304 hat geschrieben:fedorow hat geschrieben:Die Schäden in der Tierhaltung in D. sind weniger zu reparieren. Schon allein deshalb weil das kein Hofnachfolger mit Frau mehr machen wird, besonders Milchkühe. Da leidet einfach die Lebensqualität und das weiss die Jugend. In dem Punkt ist die Politik dann auch mal unschuldig.
Das wird sich in andere Länder verlagern.
Ackerbau ist kein Problem, das derzeit politisch zuwenig gedüngt werden darf also nur Futterweizenqualität kann man nächstes Jahr ändern indem man mehr Dünger streuen darf incl mehr Pflanzenschutz.
Hier kann ein Politikwechsel also den Schaden sofort beheben. Dasselbe bei der Bürokratie die beim Politikwechsel sofort erleichtert werden kann.

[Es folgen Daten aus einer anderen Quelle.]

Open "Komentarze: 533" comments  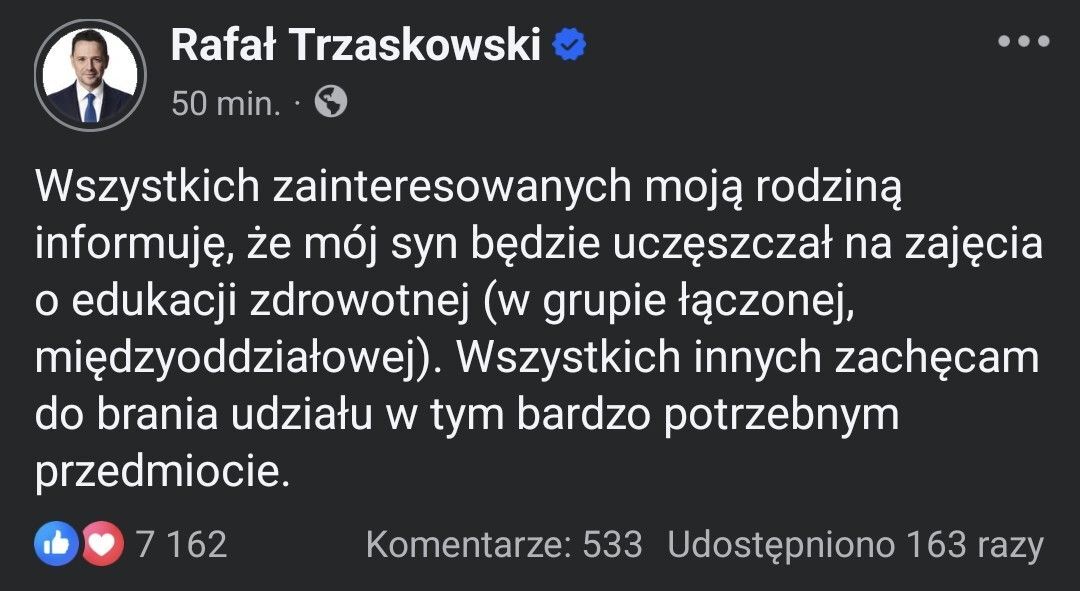(504, 545)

Woher soll der Dünger kommen?
Der ist dank teuerem Erdgas Importware die noch zusätzlich besteuert wird: https://www.topagrar.com/markt/news/eu- ... 17417.html
Lebensqualität ist eine Modeerscheinung und ist auch Mitschuld der Politik (stell mal eine Fremd-AK ein ...). Mit einer 4-Tage 28h Woche wird man seinen Job früher oder später ans fleißigere und günstigere Ausland verlieren. Ob bei leeren Sozialkassen dann die Lebensqualität noch höher ist?
Gut die Hofnachfolger wirds mir ihrem können auch in den anderen Branchen selten treffen, aber beim Rest wird die Work-Life Balance wohl irgendwann in No Work - No Life - Balance (Armut) enden.
Dünger ist spottbillig auf dem Markt. Aber die vom Michl gewählte Politik in EU und D hat was dagegen das die billigen Preise beim Landwirt ankommen.
https://www.agrarheute.com/markt/duenge ... mse-636239
Also das nächste hausgemachte Problem. Rein politische Probleme, somit alles Probleme was vom Wähler verursacht wurde.
Ich kann mich nur wiederholen, eine einzige Katastrophe was der Michl hier in die politischen Ämter gewählt hat....
Nicht nur beim Dünger, ist doch bei Heizöl, Diesel, Benzin, Gas genau dasselbe.
Das wird alles künstlich über allerlei Steuern immer weiter verteuert, damit die ihre Chaos Politik noch weiter finanzieren können.